Очень немногие жители города вспоминали теперь об Анни Хоув. Земельные владения ее семьи были распроданы по частям, ее братья уехали на запад, в Калифорнию, в Нью-Мексико, в Юту. Самые старые обитатели Хаддана, Джордж Николс из «Жернова» и Зик Харрис, хозяин химчистки, и даже Шарлотта Эванс, которая была совсем маленькой девочкой, когда Анни погибла, помнили, как встречали ее на Мейн-стрит, уверенные, что никогда уже не увидят такой же красивой женщины, как Анни, ни в этой жизни, ни в следующей.

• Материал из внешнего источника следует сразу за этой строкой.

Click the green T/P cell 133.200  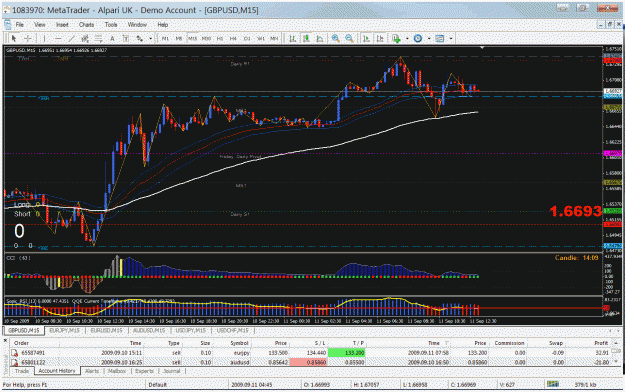(346, 353)
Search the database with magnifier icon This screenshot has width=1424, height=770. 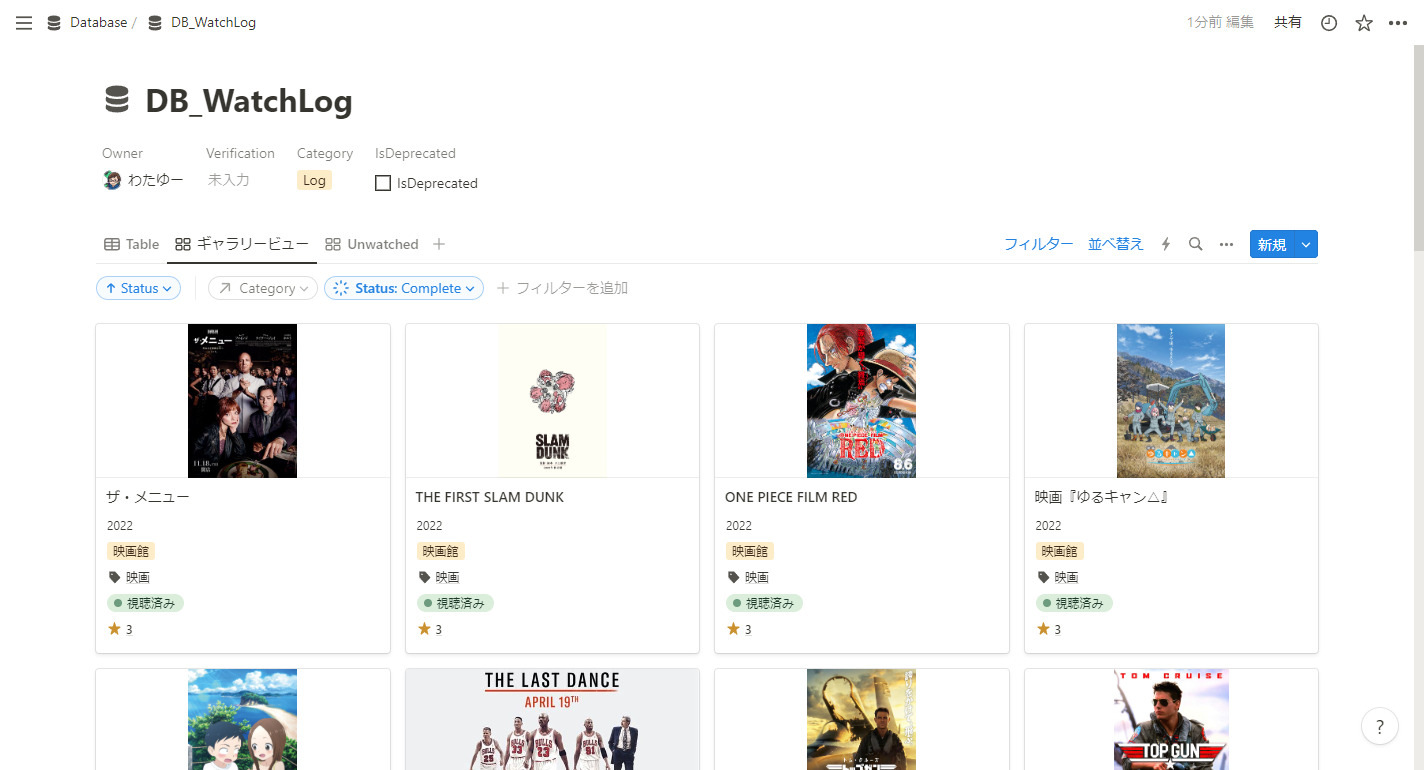(1195, 244)
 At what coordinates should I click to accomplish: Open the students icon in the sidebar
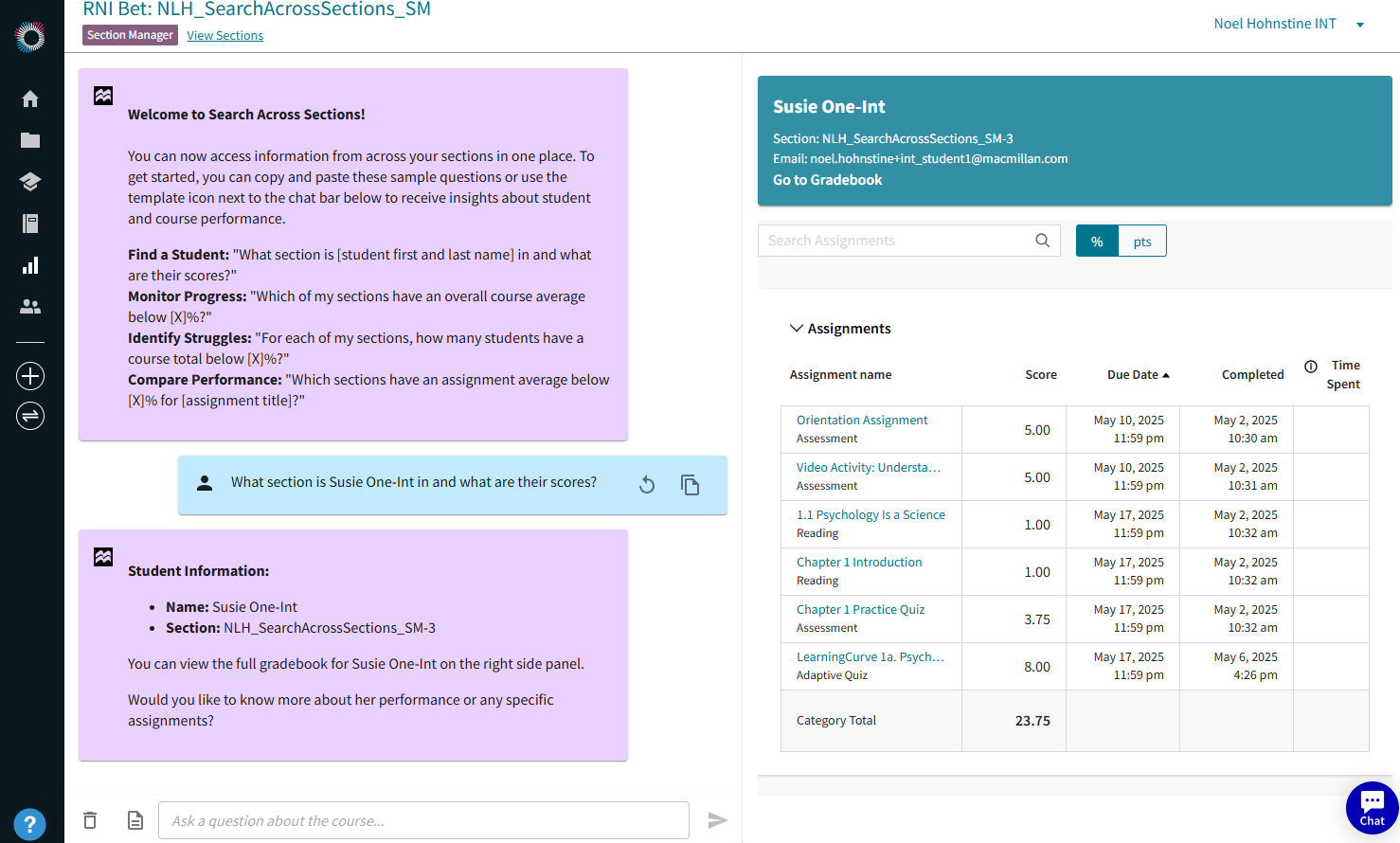pyautogui.click(x=29, y=306)
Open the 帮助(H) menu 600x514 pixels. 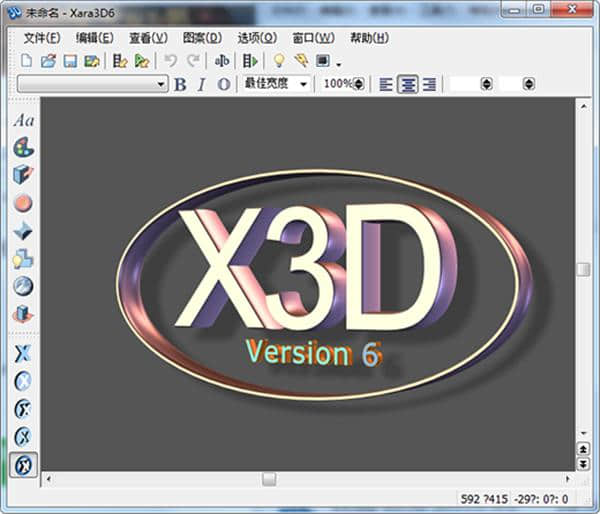pos(369,38)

Только Элен Дэвис думала об Анни. Она думала о ней каждый день, точно так же человек религиозный бормочет слова молитвы, слова, приходящие сами. Поэтому Элен нисколько не удивилась, когда ощутила вдруг запах роз холодным утром в самом конце января, в день, когда лед сковывал все растения, будь то сирень, лилии или сосны. Карлин Линдер тоже почувствовала запах, потому что он перекрывал запах карамели от пудинга, который она поставила в духовку в надежде, что десерт возбудит у мисс Дэвис аппетит. Мисс Дэвис слегла в постель в прошлое воскресенье и больше уже не вставала. Она пропустила столько занятий, что пришлось нанять заместителя, и учителя с исторического отделения ворчали, как много работы им приходится выполнять из-за отсутствия мисс Дэвис. Ни один из них, включая Эрика Германа, не знал, что ту женщину, которую они столько лет боялись и ненавидели, теперь требуется носить в ванную на руках, задача, которую Карлин и Бетси Чейз приходилось выполнять объединенными усилиями.

— Это так унизительно, — говорила мисс Дэвис каждый раз, когда они помогали ей добраться до ванной комнаты.

Именно по этой причине Карлин ни словом не обмолвилась Эрику, как обстоят дела. Некоторые явления не предназначены для посторонних взглядов, и всякий раз, когда Карлин с Бетси стояли рядом с открытой дверью ванной, они опускали глаза, пытаясь оставить Элен хотя бы в подобии уединения. Однако время уединения закончилось, а вместе с ним и иллюзия, будто мисс Дэвис может поправиться. Но когда Бетси предложила поехать в больницу или позвонить в Ассоциацию сиделок, мисс Дэвис пришла в ярость. Она утверждала, будто в постель ее уложила всего лишь простуда, но Карлин понимала: истинная причина отказа состоит в том, что Элен Дэвис никогда не потерпит, чтобы ее кололи иголками и тормошили, искусственно поддерживая жизнь, когда ее время уже прошло. Элен понимала, что с ней происходит, она была готова, если не считать одного последнего покаяния. В надежде на прощение те, кто совершал ошибки, продолжают цепляться за материальный мир, они хватаются за его края, пока их кости не делаются ломкими, как вафля, пока их слезы не обращаются в кровь. Но в итоге то, чего дожидалась мисс Дэвис, случилось этим холодным январским утром. Именно тогда она вдохнула и ощутила запах роз, аромат был такой сильный, как будто цветы проросли сквозь пол спальни и распустились, освобождая ее от всего, что она успела сделать, и от всего, что сделать не удалось.